Rashidi等[9]提出一系列基于NFV技術解決DDoS攻擊策略——VGuard、CoFence[5]和基于桶轉發機制的靈活DDoS緩解系統[10]。VGuard是一種使用NFV技術實現基于優先級劃分的動態流量工程。將外部區域的流量按優先級指向不同的隧道，通過靜態和動態兩種方法為DDoS攻擊下的可信流量提供滿意的服務。

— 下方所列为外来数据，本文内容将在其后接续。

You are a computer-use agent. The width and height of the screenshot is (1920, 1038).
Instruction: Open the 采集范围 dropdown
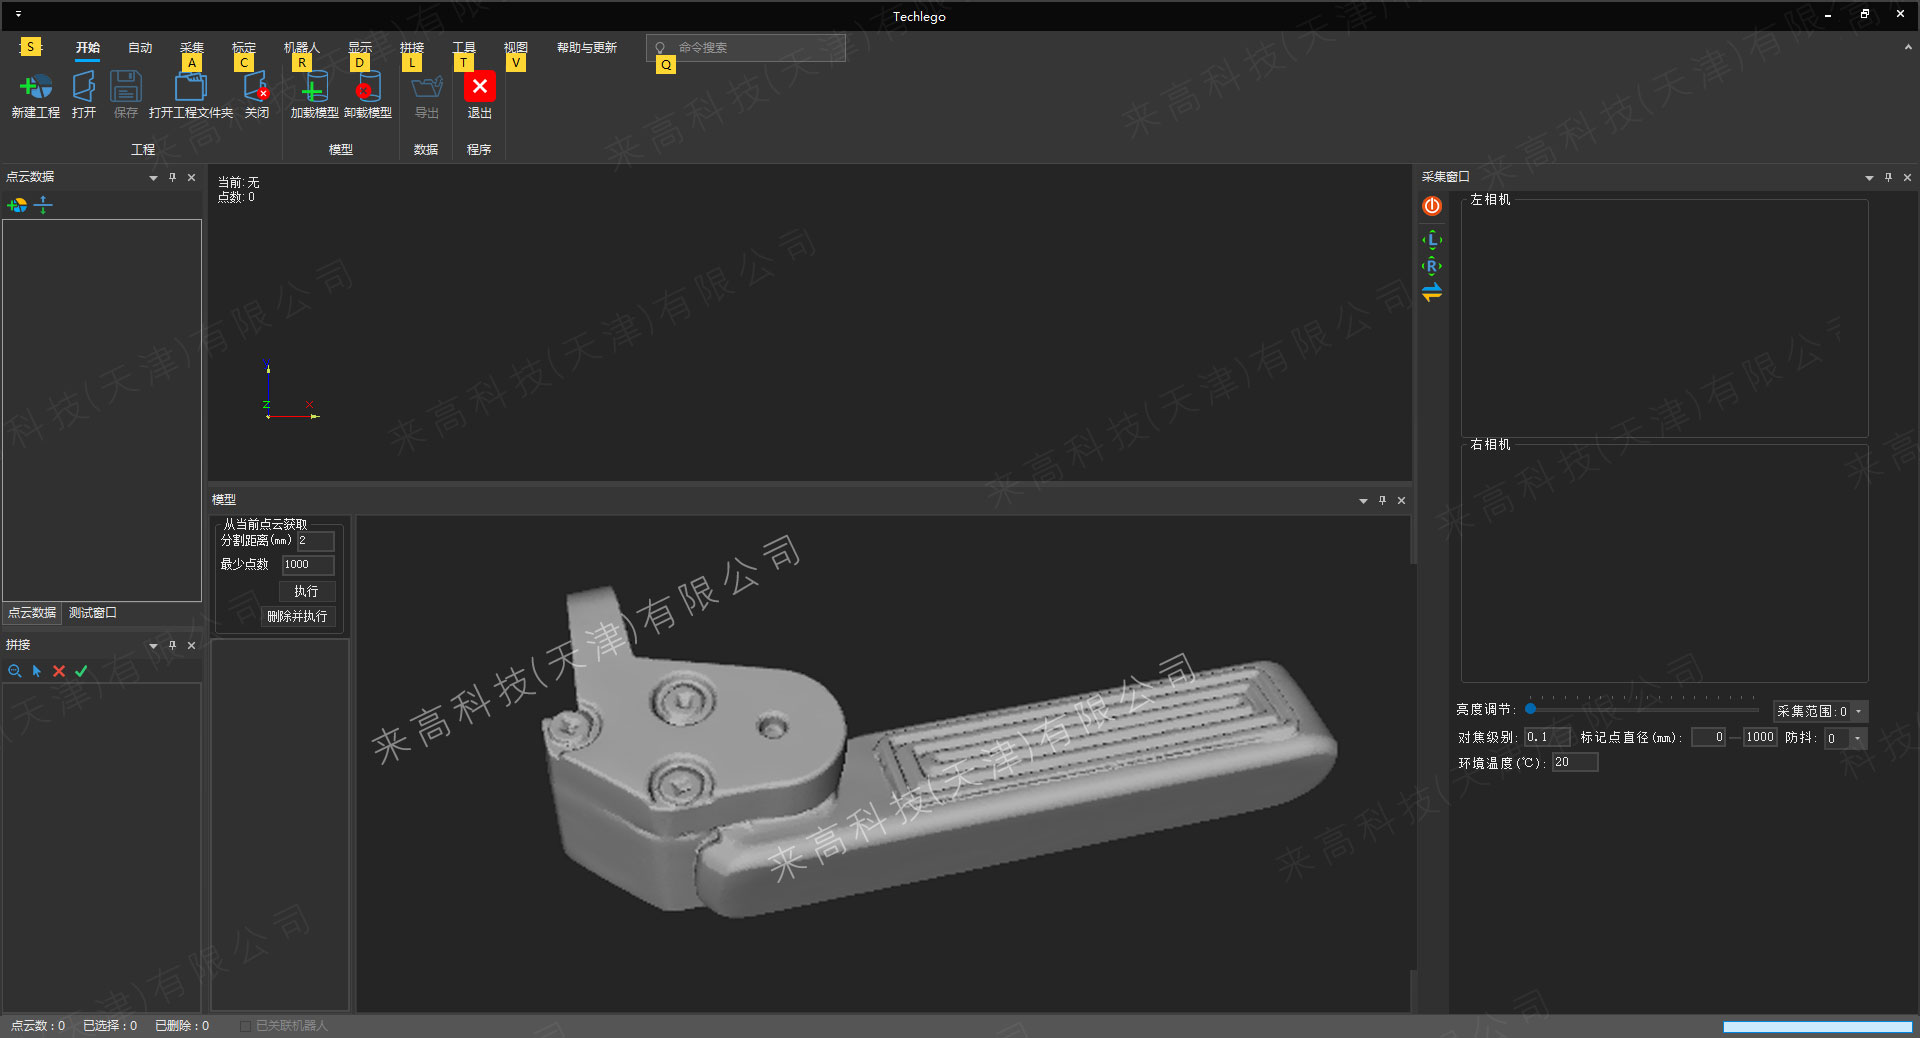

但這種方法不適用于所有DDoS攻擊；基于桶轉發機制的靈活DDoS緩解系統是通過批處理轉發提高調度程序的可伸縮性，使合法流量引入最小性能降級實現緩解SYN洪泛攻擊；CoFence是一種使用NFV的“域幫助域”協作域網絡，其特點為通過資源共享緩解過量流量，但緩解流量過程中，內部存在著惡意行為問題，影響緩解DDoS攻擊能力。

Jakaria等[11]提出的VFence是一種使用NFV技術區分攻擊數據分組和合法數據的DDoS防御機制。系統使用網絡代理在系統可能受到攻擊時攔截數據分組，驗證其真實性，并丟棄非法數據分組保護服務器安全。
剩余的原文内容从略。